◆ Tasks to complete
**A)** Answer these questions from the Peacock Throne passage:
(i) Who invaded the Mughal Empire in 1738?
(ii) How many large rubies were on the throne in all?
(iii) On what date did Shah Jahan first ascend the newly completed Peacock Throne?
**B)** Rewrite the Peacock Throne passage between "The French jeweller Tavernier, who" and "billion today. .", inclusive, putting "roof" in place of "canopy".

Peacock Throne

Peacock Throne

Peacock Throne: see Delhi.
The Peacock Throne, called Takht-e-Tâvus (تخت طاووس) in Persian, is the name originally of a Mughal throne of India, later used to describe the thrones of the Persian emperors from Nader Shah Afshari to Mohammad Reza Shah Pahlavi. The Mughal throne is called Mayûr Singhâsan in Hindi translation.

History

The name comes from the shape of a throne, having the figures of two peacocks standing behind it, their tails being expanded and the whole so inlaid with sapphires, rubies, emeralds, pearls and other precious stones of appropriate colors as to represent life, created for the Mughal Badshah Shah Jahan of India in the 17th century, which was in his imperial capital Delhi's Public audience hall, the Diwan-i-Am. Shah Jahan had the famous Koh-i-noor diamond placed in this throne.

The French jeweller Tavernier, who saw Delhi in 1665, described the throne as of the shape of a bed (a "takhta" or platform), 6 ft. by 4 ft., supported by four golden feet, 20 to 25 in. high, from the bars above which rose twelve columns to support the canopy; the bars were decorated with crosses of rubies and emeralds, and also with diamonds and pearls. In all there were 108 large rubies on the throne, and 116 emeralds, but many of the latter had flaws. The twelve columns supporting the canopy were decorated with rows of splendid pearls, and Tavernier considered these to be the most valuable part of the throne. Estimates of its value varied: Rs. 4 crore (Bernier) and Rs. 10 crore (Tavernier). According to The History Channel, the throne would be worth $1 billion today. .

Shahanshah Nader Shah invaded the Mughal Empire in 1738, and returned to Persia in 1739 with the original Peacock Throne as well as many other treasures taken from the Mughal emperor Muhammad Shah.

According to an article by the Sunday Tribune, It was, accordingly, ordered that, in addition to the jewels in the imperial jewel house, rubies, garnets, diamonds, rich pearls and emeralds in all weighing 230 kg should be brought for the inspection of the Emperor and they should be handed over to Bebadal Khan, the superintendent of the goldsmith’s department. There was also to be given to him 1150 kg of pure gold... The throne was to be three yards in length, two-and-a-half in breadth and five in height and was to be set with the above mentioned jewels. The outside of the canopy was to be of enamel work with occasional gems, the inside was to be thickly set with rubies, garnets and other jewels, and it was to be supported by 12 emerald columns. On the top of each pillar there were to be two peacocks, thick-set with gems and between each two peacocks a tree set with rubies and diamonds, emeralds and pearls. The ascent was to consist of three steps set with jewels of fine water". Of the 11 jewelled recesses formed around it for cushions, the middle one was intended for the seat it for Emperor. Among the historical diamonds decorating it were the famous Kohinoor (186 carats), the Akbar Shah (95 carats), the Shah (88.77 carats), the Jehangir (83 carats) and the second largest spinel ruby in the world — the Timur ruby (283 carats). A-20 couplet poem by the Mughal poet-laureate Qudsi, praising the Emperor in emerald letters was embedded in the throne. On March 12, 1635, Emperor Shah Jahan ascended for the first time the newly completed Peacock Throne. The French jeweller and traveller, Jean Baptiste Tavennier, who had the opportunity to examine the throne at close quarters, confirms the court chronicler’s description... Its place in the two fortress-palaces of Delhi and Agra was usually at the Hall of Private Audience known as Diwan-I-Khas, although it was kept at the Hall of Public Audience known as the Diwan-I-Am when larger audience were expected.

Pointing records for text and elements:
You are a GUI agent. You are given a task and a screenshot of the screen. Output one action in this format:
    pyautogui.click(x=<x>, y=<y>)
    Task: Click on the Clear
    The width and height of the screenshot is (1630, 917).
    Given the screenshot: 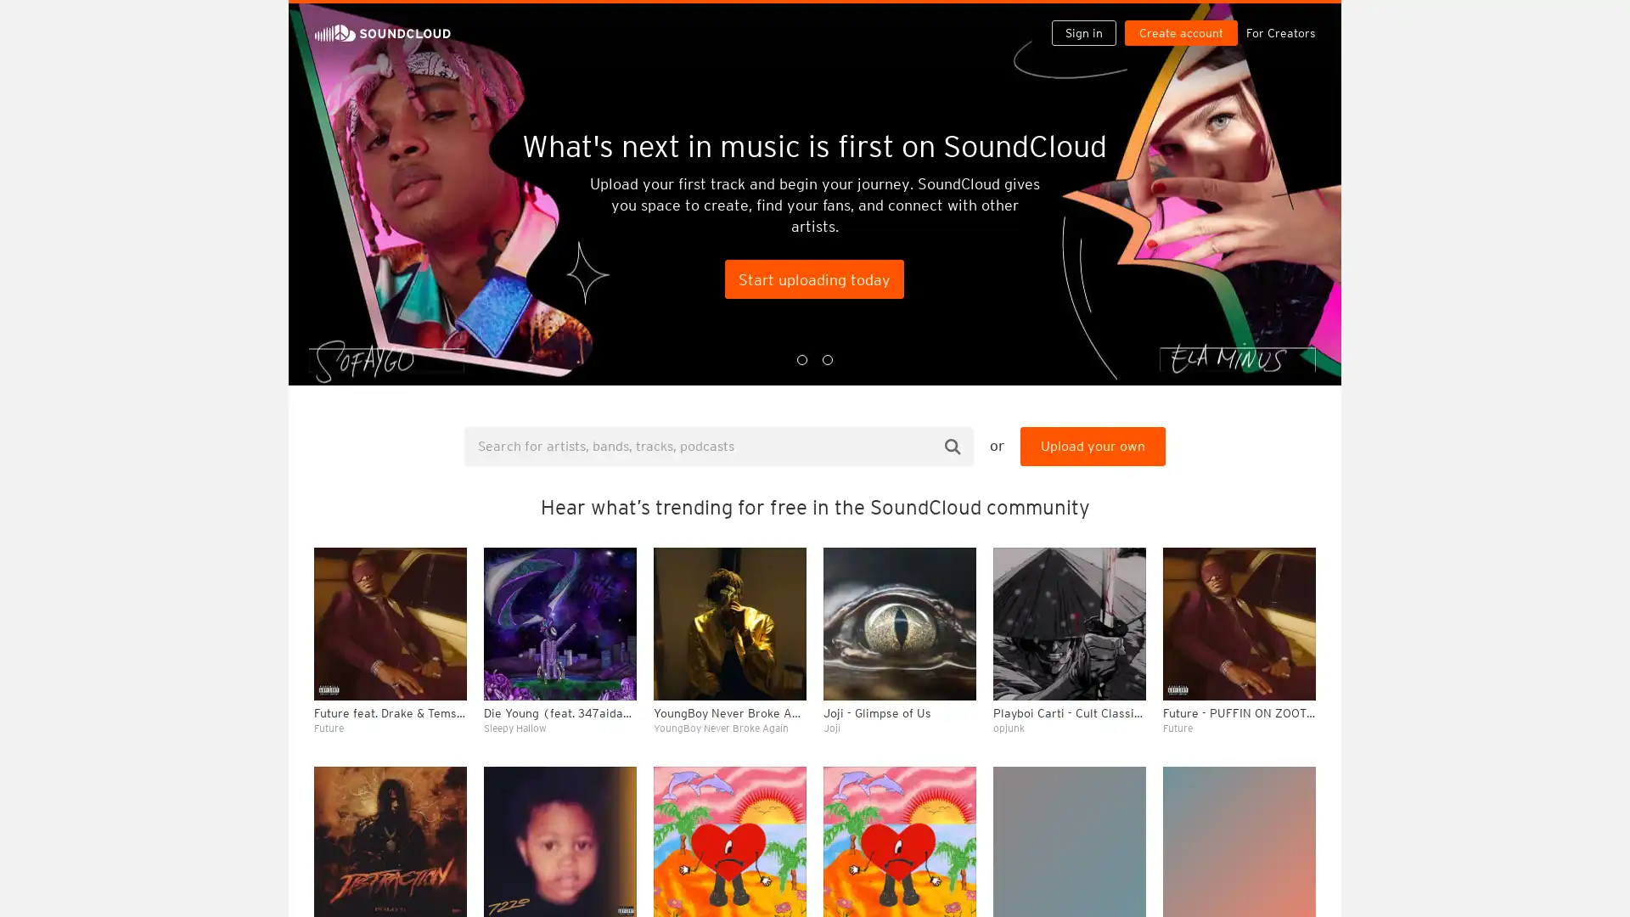 What is the action you would take?
    pyautogui.click(x=1258, y=463)
    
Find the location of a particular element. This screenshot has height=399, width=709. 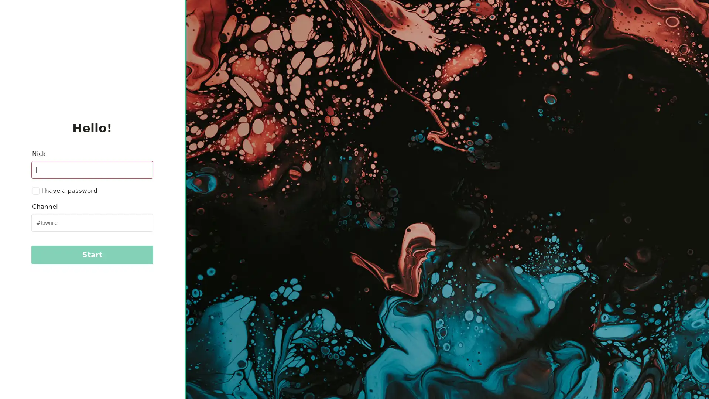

◆ Per-task answers
**A)**
(i) Nader Shah
(ii) 108
(iii) March 12, 1635

**B)**
The French jeweller Tavernier, who saw Delhi in 1665, described the throne as of the shape of a bed (a "takhta" or platform), 6 ft. by 4 ft., supported by four golden feet, 20 to 25 in. high, from the bars above which rose twelve columns to support the roof; the bars were decorated with crosses of rubies and emeralds, and also with diamonds and pearls. In all there were 108 large rubies on the throne, and 116 emeralds, but many of the latter had flaws. The twelve columns supporting the roof were decorated with rows of splendid pearls, and Tavernier considered these to be the most valuable part of the throne. Estimates of its value varied: Rs. 4 crore (Bernier) and Rs. 10 crore (Tavernier). According to The History Channel, the throne would be worth $1 billion today. .